Text section ▸
Julián Perez, El-Alto, described fierce public opposition in Bolivia against the privatization of the water sector, which people felt failed to deliver on its promises. Noting that reinvestment of the substantial private profits could have helped avert the water crisis, he said his government lacks the political will to enable the retraction of concessions.
Frank Mantis, Canadian Union of Public Employees, highlighted his organization’s national lobbying efforts and global justice initiatives to fight privatization.
Richard Bricks Mokolo, Orange Farm Water Crisis Committee, narrated a South African town’s struggle against the privatization of water through prepaid water meters.
Roberto Cruz, The Council of Canadians, argued that those calling for a right to water represent not a threat, as some politicians believe, but a different voice that deserves to be heard.
Wenonah Hauter, Food and Water Watch, favored a progressive tax system over user fees whereby the poor also have to pay. She called for a UN treaty to protect the right to water both for people and for nature.

Your instructions ▸
Please list every person named in the text on water privatization. The lines after this text aren't needed for the task.

Given data ▸
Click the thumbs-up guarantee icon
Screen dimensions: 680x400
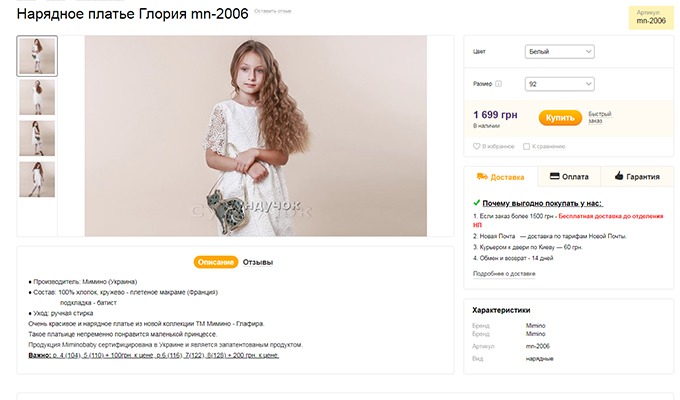(x=619, y=176)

Task result ▸
Julián Perez
Frank Mantis
Richard Bricks Mokolo
Roberto Cruz
Wenonah Hauter